(Stored data)
--- --- ---

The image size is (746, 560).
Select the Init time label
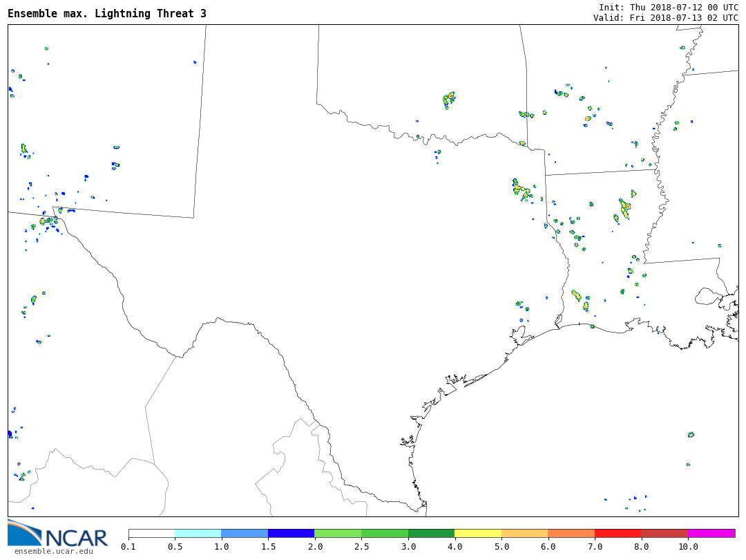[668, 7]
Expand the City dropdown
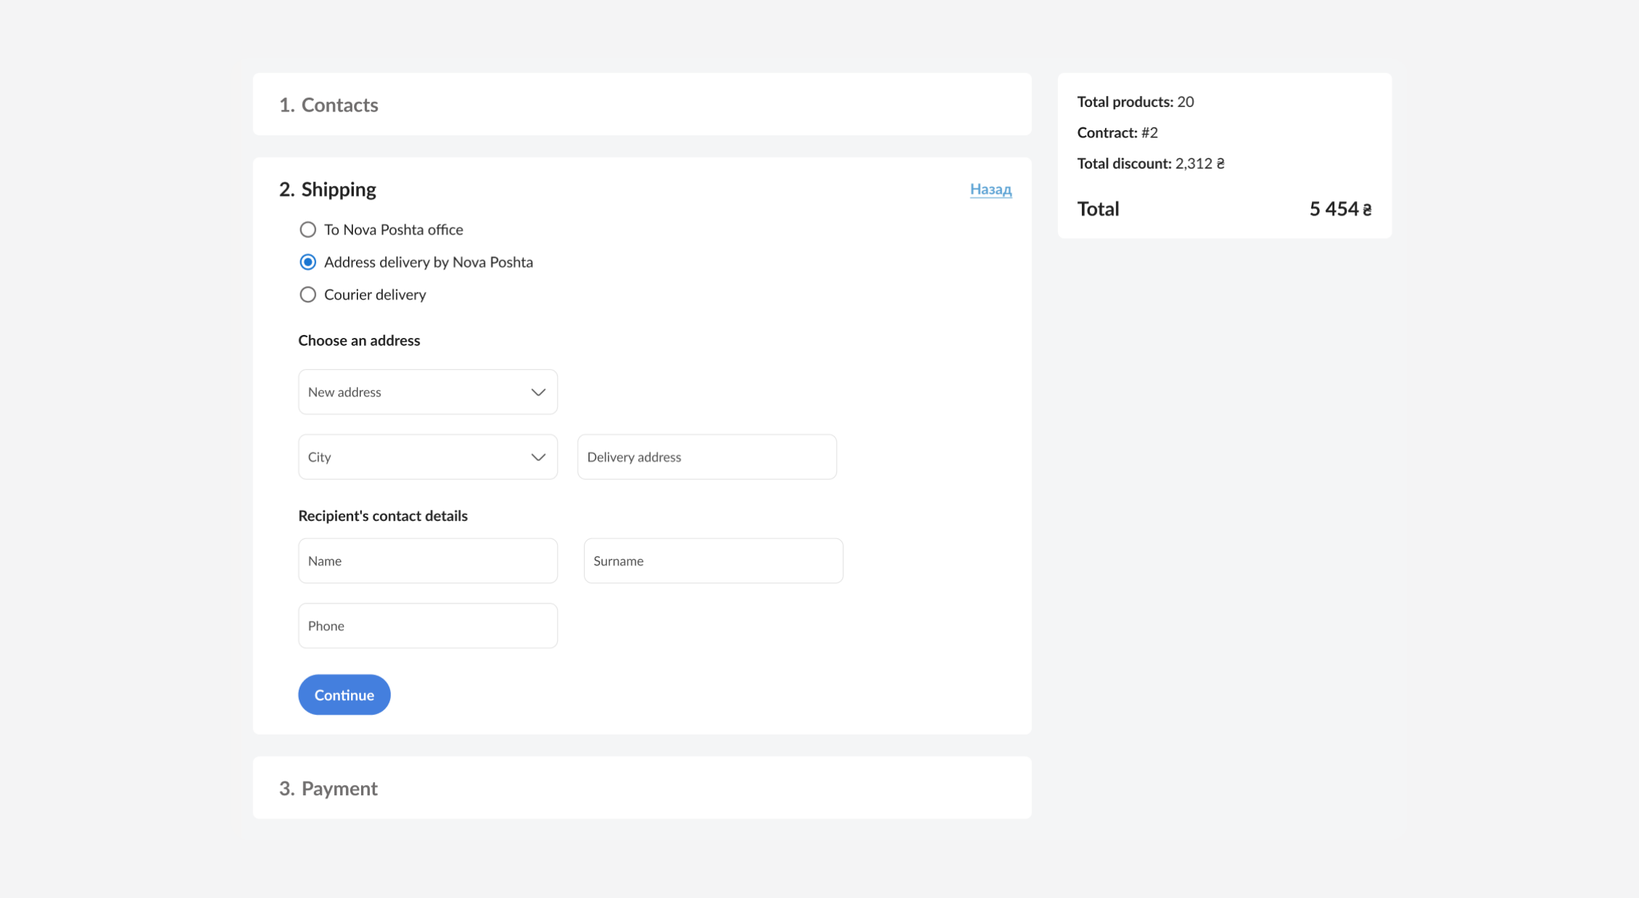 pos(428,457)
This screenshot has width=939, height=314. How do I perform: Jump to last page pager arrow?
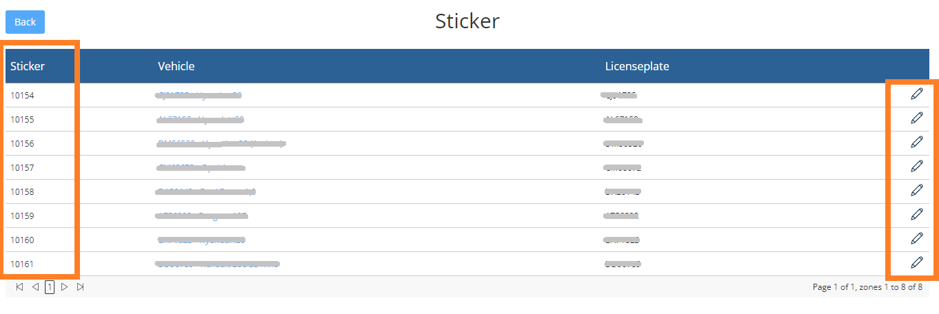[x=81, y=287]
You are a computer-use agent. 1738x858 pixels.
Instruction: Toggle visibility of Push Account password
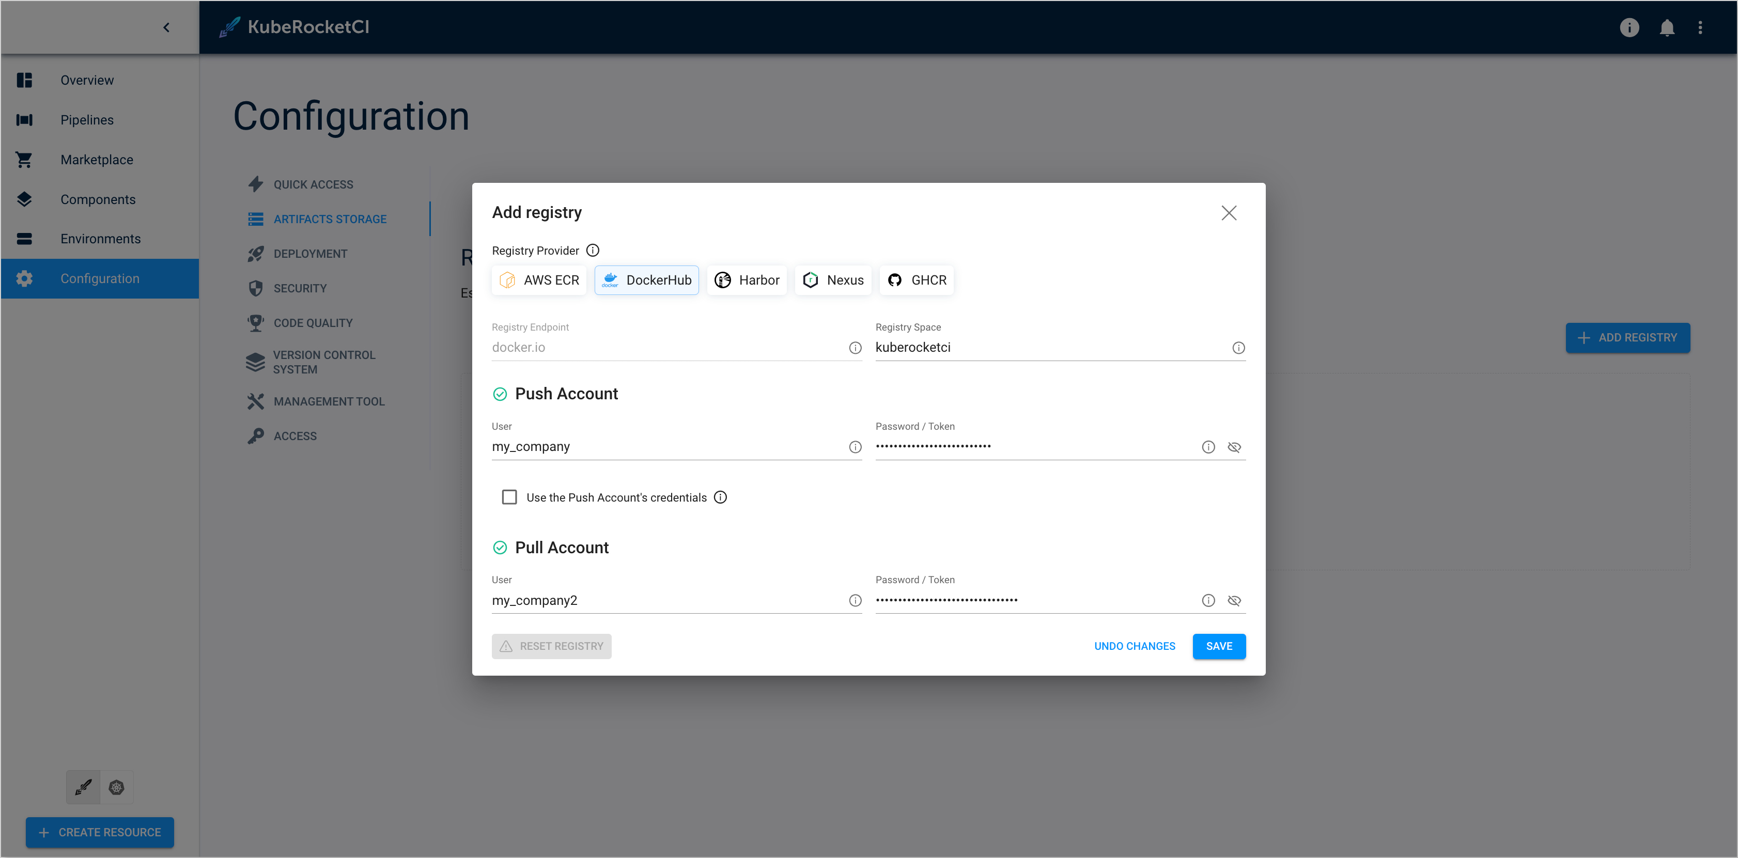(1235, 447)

--- --- ---

» EXERCISE AIM
Your answer must be an exact copy of the data above, minus its pictures.

» ANSWER SPACE
The image size is (746, 560).
Select the Init time label
[668, 7]
Expand the City dropdown
 pos(428,457)
This screenshot has width=939, height=314. How do I perform: Jump to last page pager arrow?
[x=81, y=287]
You are a computer-use agent. 1738x858 pixels.
Instruction: Toggle visibility of Push Account password
(1235, 447)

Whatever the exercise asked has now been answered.